Endurance athletes looking to boost their endurance – legally of course – may be interested in the study that nutritionists at the Korean Chonbuk National University published in 2001 in the Journal of Nutritional Science and Vitaminology. The researchers tested experimental sports drinks containing large amounts of caffeine and L-carnitine on rugby players. The results were promising.
The five subjects that the Koreans used for their study had all trained for at least five years. They used no drugs or doping and refrained from consuming products containing caffeine during the experiment. The athletes were given 250 ml of a sports drink that contained different active ingredients on four separate occasions on different days.
On one occasion the drink contained nothing extra [CON]. On a second occasion the drink contained 5 mg caffeine per kg bodyweight for each athlete [CAF]. On the third occasion the drink contained 15 g L-carnitine per kg bodyweight [CAR], and on the fourth occasion the drink contained both 5 mg caffeine and 15 g L-carnitine per kg bodyweight [CAF+CAR].
Caffeine prevents adenosine from working in the body. In its free form, adenosine attaches itself to the adenosine receptors and reduces the metabolic rate of cells. By inhibiting that process caffeine has a stimulatory effect.

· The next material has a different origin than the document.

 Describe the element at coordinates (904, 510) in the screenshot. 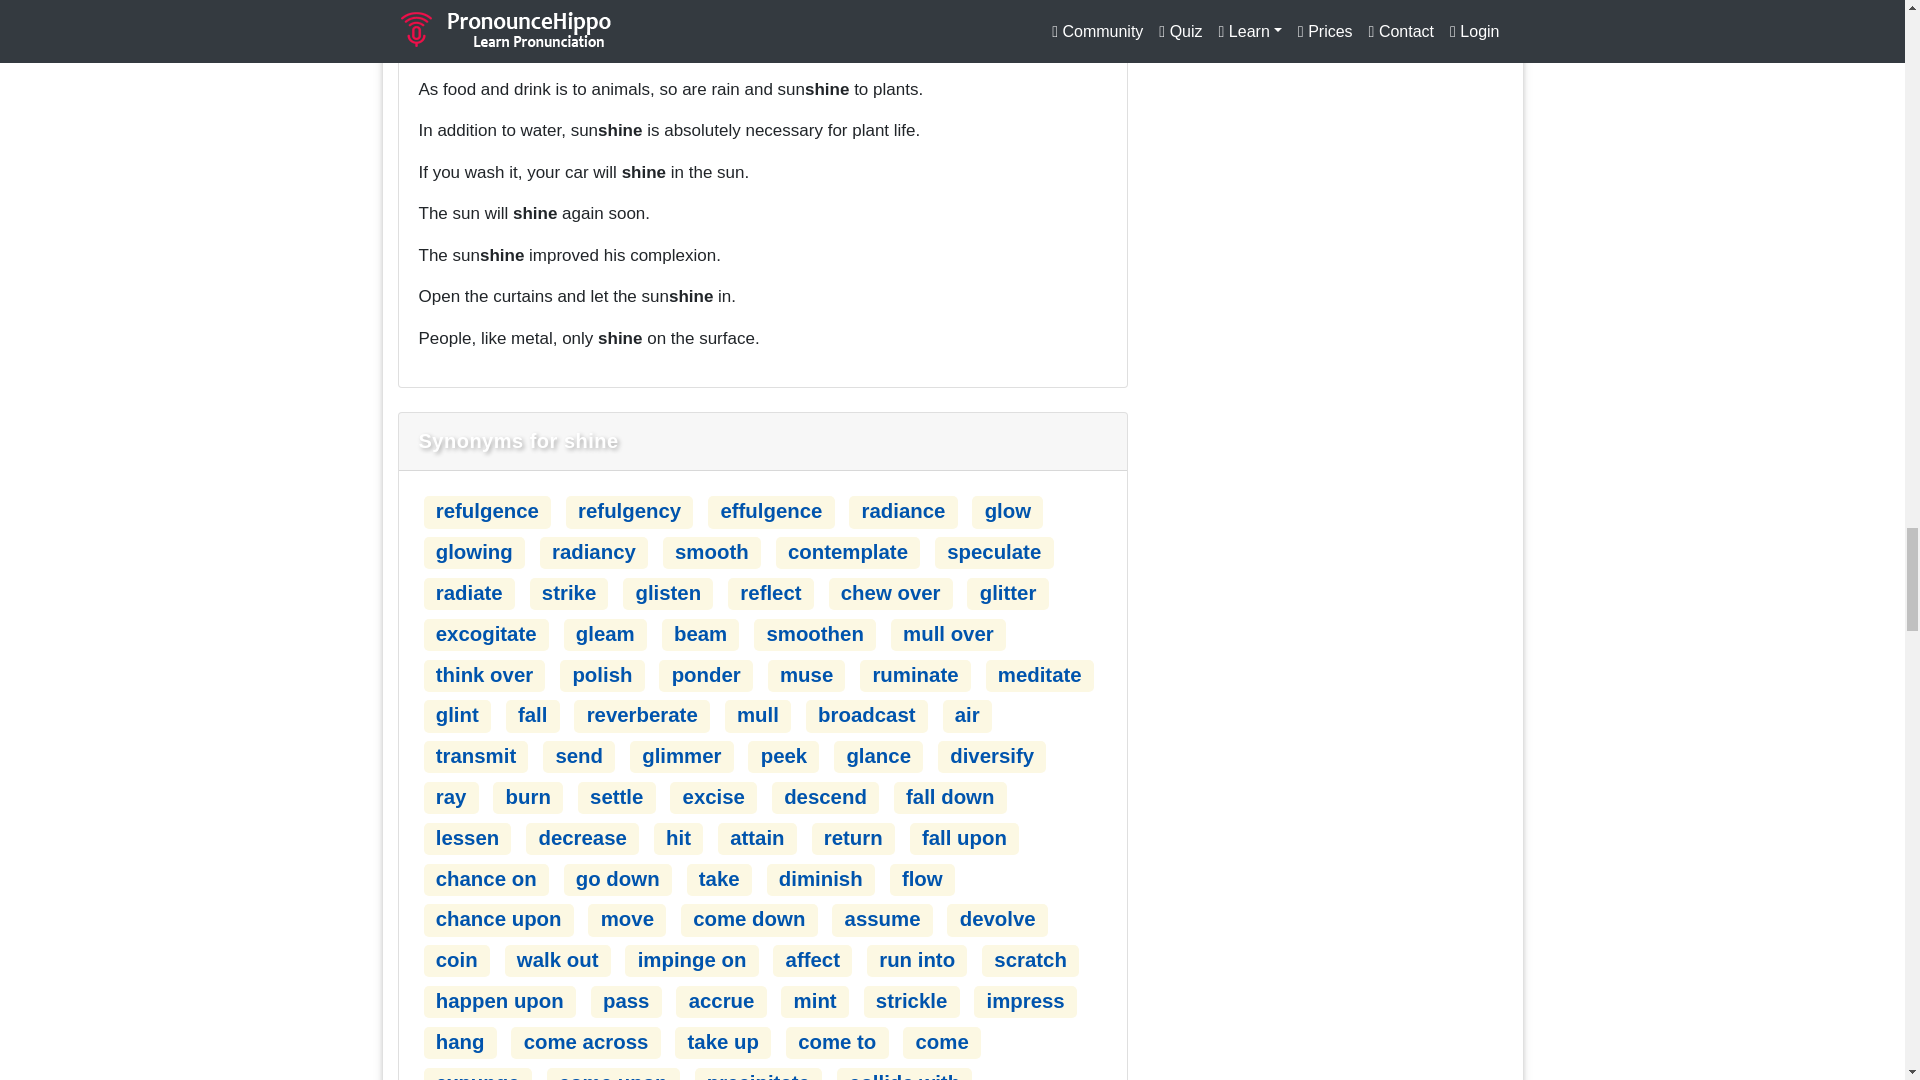

I see `How To Pronounce radiance` at that location.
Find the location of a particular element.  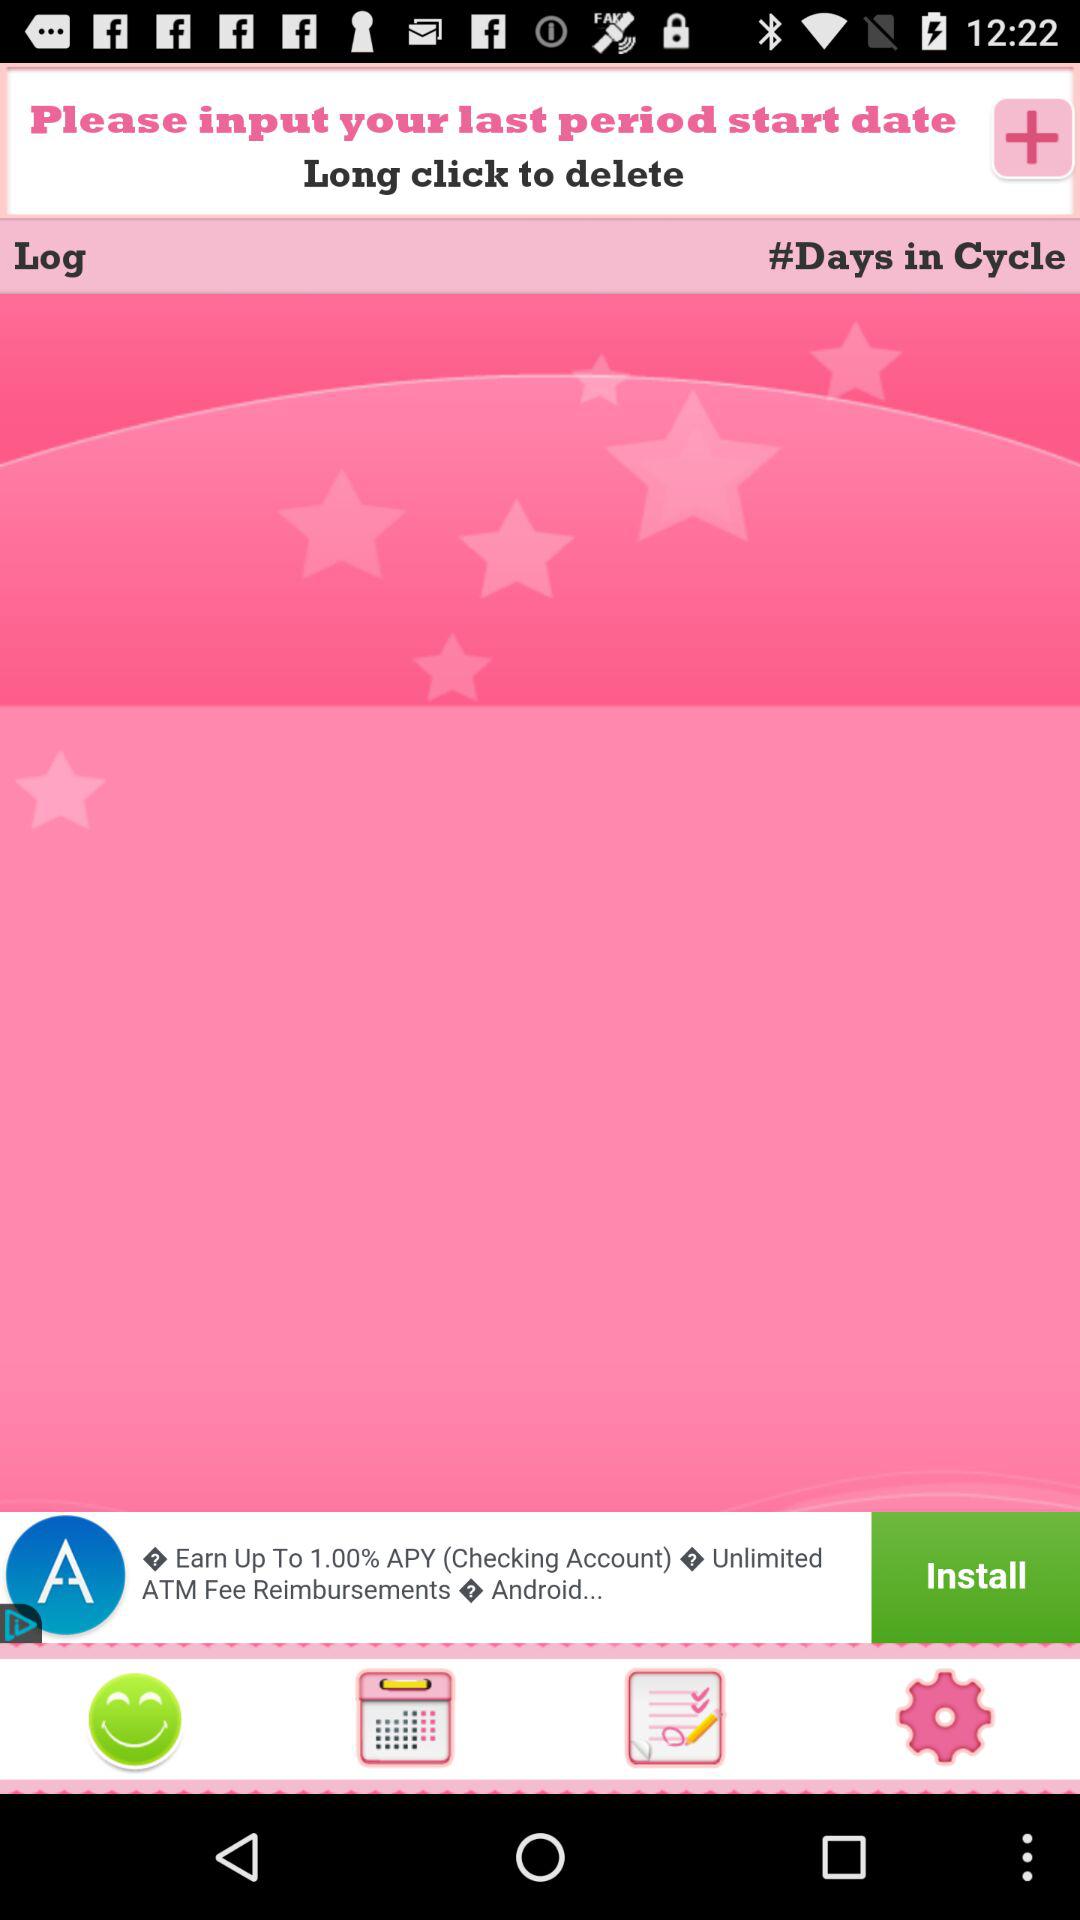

Caffeine also boosts the concentration of the signal molecule cAMP, which makes cells more alert to natural pep-hormones like adrenalin. As a result of these processes, muscles are able to work harder and longer, and fat cells also release more fatty acids into the bloodstream.
L-Carnitine has a less intrusive effect. It helps the mitochondria, the cells' energy powerhouses, to absorb more fatty acids and convert them into energy.
An hour after intake the test subjects were made to cycle: first they rode for 45 minutes at 60 percent of their VO2max. That's a speed at which you can just keep up a conversation. After that the athletes upped their speed to 80 percent of their VO2 max, a speed at which it's no longer possible to keep talking. According to the researchers' measurements, the athletes in the CAF+CAR group kept up the high speed for twice as long as the athletes in the CON group.
Analyses of the athletes' blood suggested that the ****tail works in the way the theory would lead one to imagine. Caffeine chases fatty acids out of the fat cells, and L-carnitine induces the muscles to burn more fatty acids.
"This study showed that carnitine ingestion could promote fat oxidation and endurance performance in athletes, and especially these ergogenic effects of carnitine coingested with caffeine more than a single bout of carnitine", the Koreans conclude.
The doses used were high. If you are sensitive to caffeine, a dose of 5 mg per kg bodyweight can cause psychological side effects. Some people also report mild gastro-intestinal complaints after taking 15 g L-carnitine.
J Nutr Sci Vitaminol (Tokyo). 2001 Dec;47(6):378-84.